### Directions
Summarize the passage on Jewish identity in three sentences.

He said not eating pork did not matter; I was not kosher. I could take
five more steps in, but it didn’t matter because I was not kosher. If
he ate a ham sandwich, it would be called a mistake. But not for me,
because I was not kosher. He said, “You cannot keep Shabbos in
isolation. You need a community. You need people who invite you to
dinner and who come to your dinners." But the world I live in is
secular. I have a liver tumor, so I don’t eat wheat or dairy.
Everything I eat is meat or parve. I don’t mix dairy and meat; I never
ate pork; I gave up shellfish. I would say that I am moving towards
kosher. My young friend would say that I am not; that this means
nothing.
My father grew up in a kosher home. He went to Syracuse University at
sixteen and lived in a boarding house to keep kosher. By the time I was
born, we never ate pork. He never mixed dairy and meat, though the rest
of the family did. We were three-day-a-year Jews. We had large Seders
and we celebrated Chanukuh, not Christmas. We were Brooklyn Jews. When
my father’s father died, my father said kaddish. He went every morning,
for 11 months, and never left. He was the youngest. At the minyon he’d
pick up the older men and drive them in winter. He’d be the tenth man.
He never left. He became a board member, a lawyer. Passionately
concerned with education and youth, he helped create a Yeshivah..
He went to Russia, spoke Yiddish, talked to Jews, and then came back to
Brooklyn. He talked about his trip in our shule. He was the man who
brought the Russian Jews to Brighten Beach. He started it, organized
it, raised the money. He lived it. He did it. This is true; this is
real. And we didn’t have the three pillars: there was no Shabbos, no
Kashrut, no family purity. My father sent a book to every single person
in our family. On the inside he wrote, “I am first and foremost a Jew.”
The three pillars. What kind of Jew am I? I am the kind of Jew who
would never betray my father in words or thoughts by saying he is not a
Jew, or less of a Jew, or not G-d’s beloved, because of the three
pillars.
What kind of Jew am I? My relationship with G-d is my passion. Picture
me,
living 50 years without G-d, searching for spirituality every place but
Judaism,
and then finding tapes of David Zeller. Picture me walking into the
College of Jewish Studies, knowing nothing, taking classes on the
Masters level, with Jewish educators-- me, like an idiot savant,
knowing nothing and having memorized 60 tapes. “You are causing quite a
stir at the college,” R. Yakov Travis said. Remember how literal I am.
I listen to David Zeller on Hitbodedut, translating from R. Nachman of
Bratzlav, suggesting that one should walk alone in the fields at night
talking with G-d. R. Nachman says (paraphrased): "If you do
everything else, this will make you higher. If you do nothing, this
will make you higher.” I do nothing. Clearly, this is the practice for
me! Taking my dog, I walk--hoping it’s early enough or late enough so
that I won't meet anyone. And I talk out loud for an hour with G-d.
Hitbodedut. I am a Jew longing for a home. I’d sort of like
a box to crawl into, a label; I'd like to be something and to have a
community just like me. But I don’t even have clarity. About
geneology-- I’m not even sure of the lineage, the dynasties. But I love
Kabbalah. For me, the Sefirot are real, mostly as Abraham is Hesed and
King David is Malkhut. But it is how I organize reality. I love the Bal
Shem Tov. As a child I read four books a week--fairy tales, mythology.

### Information given
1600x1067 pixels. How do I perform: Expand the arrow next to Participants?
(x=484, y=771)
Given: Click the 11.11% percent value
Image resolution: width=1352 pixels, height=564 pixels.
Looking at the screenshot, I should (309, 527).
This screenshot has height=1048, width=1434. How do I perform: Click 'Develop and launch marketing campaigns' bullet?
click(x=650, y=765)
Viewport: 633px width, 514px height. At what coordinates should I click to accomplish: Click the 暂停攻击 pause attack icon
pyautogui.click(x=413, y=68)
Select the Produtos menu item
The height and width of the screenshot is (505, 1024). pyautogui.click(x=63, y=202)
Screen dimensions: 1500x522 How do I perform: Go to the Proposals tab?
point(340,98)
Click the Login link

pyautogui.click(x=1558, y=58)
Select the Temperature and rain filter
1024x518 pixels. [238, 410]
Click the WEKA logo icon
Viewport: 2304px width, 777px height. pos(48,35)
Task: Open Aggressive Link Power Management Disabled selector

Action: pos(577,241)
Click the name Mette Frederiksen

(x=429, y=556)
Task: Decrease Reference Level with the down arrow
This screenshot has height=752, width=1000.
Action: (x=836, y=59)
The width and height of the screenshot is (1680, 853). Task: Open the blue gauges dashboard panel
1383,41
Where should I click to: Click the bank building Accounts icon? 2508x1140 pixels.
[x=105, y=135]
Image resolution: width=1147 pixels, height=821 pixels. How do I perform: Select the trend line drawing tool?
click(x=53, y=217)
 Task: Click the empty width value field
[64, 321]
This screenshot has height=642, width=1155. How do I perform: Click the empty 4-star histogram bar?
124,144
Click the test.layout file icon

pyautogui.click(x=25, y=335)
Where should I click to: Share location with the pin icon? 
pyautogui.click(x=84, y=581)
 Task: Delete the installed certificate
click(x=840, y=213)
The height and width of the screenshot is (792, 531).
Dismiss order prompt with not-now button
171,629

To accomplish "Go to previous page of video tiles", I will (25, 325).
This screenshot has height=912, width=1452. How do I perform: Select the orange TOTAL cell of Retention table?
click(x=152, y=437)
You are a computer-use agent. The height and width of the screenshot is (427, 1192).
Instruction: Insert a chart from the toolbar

### Result for this exercise
A young friend tells the writer that partial observance means nothing without being kosher, but the writer, who never eats pork, gave up shellfish and does not mix dairy and meat, feels to be moving towards kosher. The writer's father kept none of the three pillars of Shabbos, Kashrut and family purity, yet he said kaddish every morning for 11 months, helped create a Yeshivah, and started, organized and raised the money to bring the Russian Jews to Brighten Beach. The writer refuses to call him less of a Jew and, after 50 years without G-d, came to Judaism through David Zeller's tapes, now talks aloud with G-d for an hour on walks, longs for a community, and loves Kabbalah.